Le réchauffement climatique affecte la montée du niveau de la mer de deux façons principales: à travers l’expansion thermale des océans et en raison de la perte de masse des glaciers et de la calotte polaire.
Le Quatrième rapport d’évaluation du Groupe d’Experts Intergouvernemental sur l’Evolution du Climat (GIEC, 2007) prévoit une augmentation de la température globale entre 1.1 et 6.40 degrés Celsius au cours du prochain siècle, et avec ceci, une réduction dans la quantité de glace. Par conséquent, le niveau des océans risque de monter entre 25 et 58 centimètres avant 2100.
Un tiers de la population du monde vit à moins de 50 kilomètres du littoral et une grande proportion de ceux-ci vit encore plus près de l’eau. Même une augmentation modeste pourrait inonder les régions à basse altitude, accélérer l’érosion côtière, et forcer la relocation des communautés et infrastructures.

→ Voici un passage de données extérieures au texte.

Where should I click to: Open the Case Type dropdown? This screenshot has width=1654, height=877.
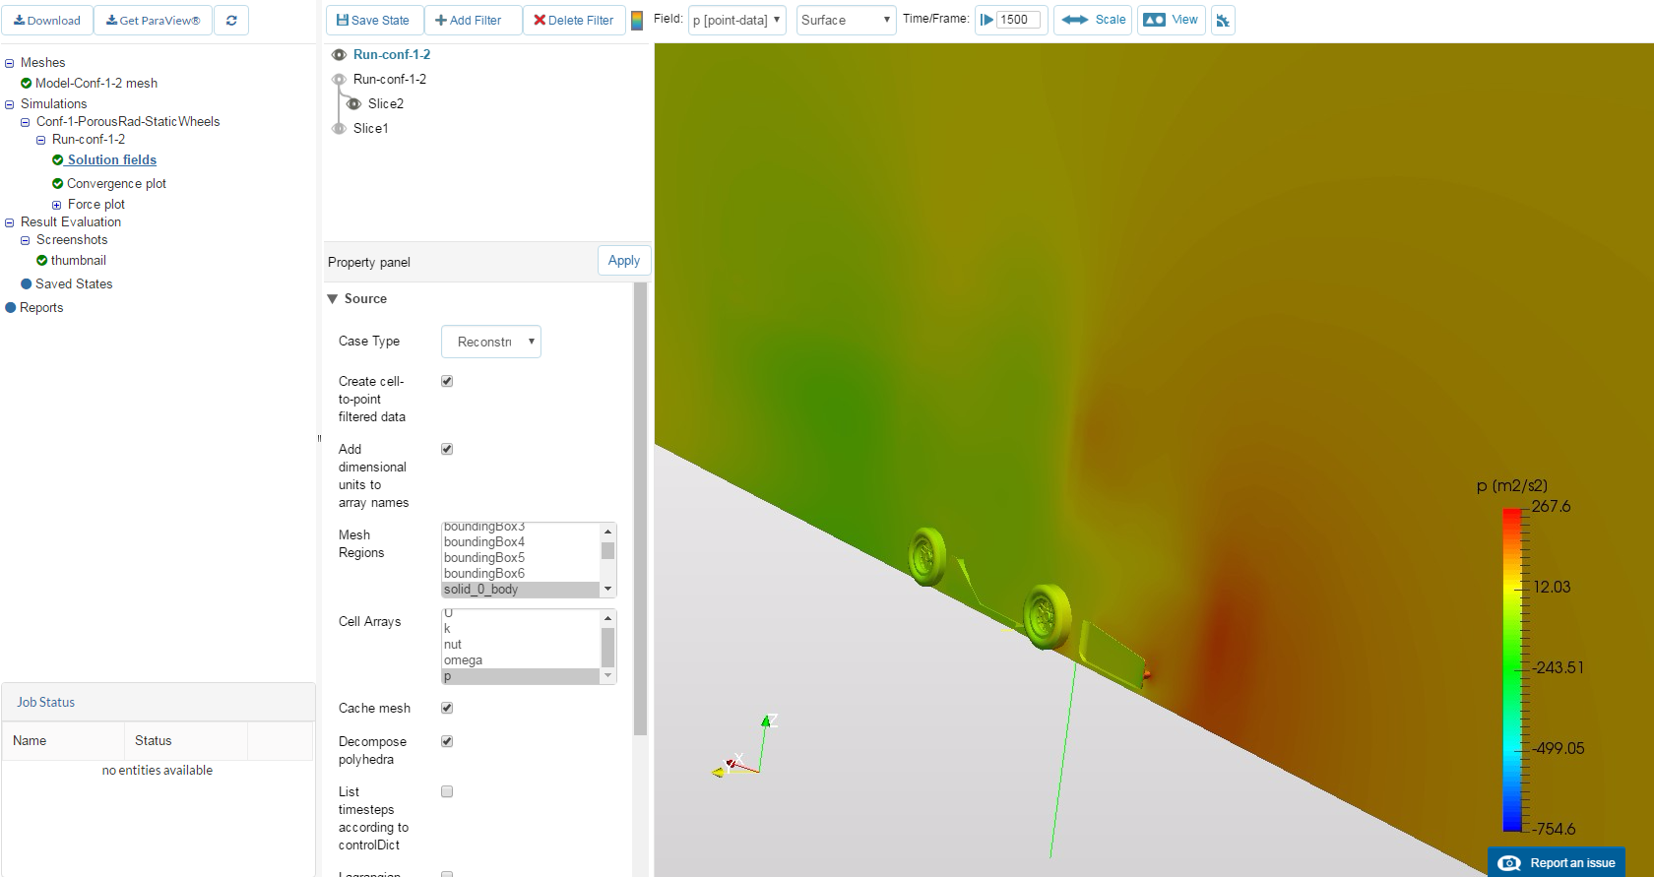point(491,342)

Bien qu’on ne sache pas précisément quand la calotte glacière disparaitra, si le Groenland et les plaques de glace de l’Antarctique Est et Ouest venaient à fondre, le niveau de l’océan pourrait augmenter d’environ 65 mètres. Or, l’Agence de Protection Environnementale des Etats-Unis (connu sous le sigle de « EPA ») estime qu’une superficie terrestre proche de 16,000 km2 pourrait être engloutie par une montée des eaux de seulement 60 centimètres. De même, selon les estimations récentes, une élévation de 30 centimètres pourrait causer un retrait de rivage de l’ordre de 61 mètres. Le rapport du GIEC suggère qu’en 2080, l’élévation du niveau des océans à l’échelle mondiale pourrait transformer jusqu'à 33% des cotes en marais ou mangroves.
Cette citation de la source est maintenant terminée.